[Stored records]
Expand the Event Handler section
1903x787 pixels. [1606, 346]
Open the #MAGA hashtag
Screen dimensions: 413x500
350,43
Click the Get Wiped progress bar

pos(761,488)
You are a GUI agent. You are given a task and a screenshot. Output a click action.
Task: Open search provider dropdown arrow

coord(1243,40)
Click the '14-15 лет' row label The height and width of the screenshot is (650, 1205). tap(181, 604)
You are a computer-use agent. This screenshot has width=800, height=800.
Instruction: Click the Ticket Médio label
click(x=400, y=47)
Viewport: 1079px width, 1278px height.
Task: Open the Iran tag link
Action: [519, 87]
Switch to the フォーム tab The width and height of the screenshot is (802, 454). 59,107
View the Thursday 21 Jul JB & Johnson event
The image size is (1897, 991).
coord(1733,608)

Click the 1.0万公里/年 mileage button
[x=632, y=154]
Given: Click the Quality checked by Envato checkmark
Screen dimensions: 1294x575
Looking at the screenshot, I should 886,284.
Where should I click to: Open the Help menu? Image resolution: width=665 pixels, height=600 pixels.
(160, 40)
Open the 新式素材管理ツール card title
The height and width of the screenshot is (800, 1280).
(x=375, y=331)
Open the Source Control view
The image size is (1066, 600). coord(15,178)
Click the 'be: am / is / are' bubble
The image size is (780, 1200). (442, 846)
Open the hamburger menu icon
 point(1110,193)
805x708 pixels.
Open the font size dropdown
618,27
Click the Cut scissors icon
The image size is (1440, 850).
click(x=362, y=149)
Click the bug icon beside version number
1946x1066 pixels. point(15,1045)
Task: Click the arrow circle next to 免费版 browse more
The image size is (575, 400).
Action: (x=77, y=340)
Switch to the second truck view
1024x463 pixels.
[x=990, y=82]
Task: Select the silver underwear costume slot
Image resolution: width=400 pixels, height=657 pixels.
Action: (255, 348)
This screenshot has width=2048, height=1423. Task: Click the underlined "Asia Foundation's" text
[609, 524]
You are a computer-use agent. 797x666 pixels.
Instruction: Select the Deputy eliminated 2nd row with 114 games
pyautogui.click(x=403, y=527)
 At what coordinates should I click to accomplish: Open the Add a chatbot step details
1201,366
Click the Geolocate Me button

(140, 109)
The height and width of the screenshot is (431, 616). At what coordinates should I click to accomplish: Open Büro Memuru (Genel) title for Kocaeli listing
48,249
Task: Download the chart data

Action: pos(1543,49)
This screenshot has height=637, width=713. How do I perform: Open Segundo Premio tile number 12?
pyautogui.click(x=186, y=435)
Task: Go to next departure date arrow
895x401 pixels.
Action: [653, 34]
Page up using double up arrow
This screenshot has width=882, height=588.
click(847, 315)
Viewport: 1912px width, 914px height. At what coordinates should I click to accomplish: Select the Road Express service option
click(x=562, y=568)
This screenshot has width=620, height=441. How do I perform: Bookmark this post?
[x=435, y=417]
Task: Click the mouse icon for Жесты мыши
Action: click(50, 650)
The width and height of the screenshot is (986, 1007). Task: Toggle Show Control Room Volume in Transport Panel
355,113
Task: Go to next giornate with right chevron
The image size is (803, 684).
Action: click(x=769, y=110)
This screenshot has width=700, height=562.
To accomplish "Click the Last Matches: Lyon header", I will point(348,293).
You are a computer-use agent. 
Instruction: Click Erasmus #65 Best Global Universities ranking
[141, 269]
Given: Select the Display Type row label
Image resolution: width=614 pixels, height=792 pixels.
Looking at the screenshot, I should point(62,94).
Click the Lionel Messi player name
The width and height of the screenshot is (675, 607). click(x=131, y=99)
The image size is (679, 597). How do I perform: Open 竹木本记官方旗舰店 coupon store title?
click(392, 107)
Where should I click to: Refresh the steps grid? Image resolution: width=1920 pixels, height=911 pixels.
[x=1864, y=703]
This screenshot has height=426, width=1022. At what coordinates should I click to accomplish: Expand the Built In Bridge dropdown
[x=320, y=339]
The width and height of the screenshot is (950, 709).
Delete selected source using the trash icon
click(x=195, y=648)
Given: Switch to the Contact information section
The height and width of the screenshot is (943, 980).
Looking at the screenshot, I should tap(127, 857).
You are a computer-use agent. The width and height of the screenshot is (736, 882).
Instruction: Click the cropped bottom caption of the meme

== Task to complete ==
When a line of the data holds the string "computer", pick it out and copy it.

== Exercise answer ==
You are a computer-use agent. This screenshot has width=800, height=800.
You are a computer-use agent. 797x666 pixels.
You are a computer-use agent. 
You are a computer-use agent. The width and height of the screenshot is (736, 882).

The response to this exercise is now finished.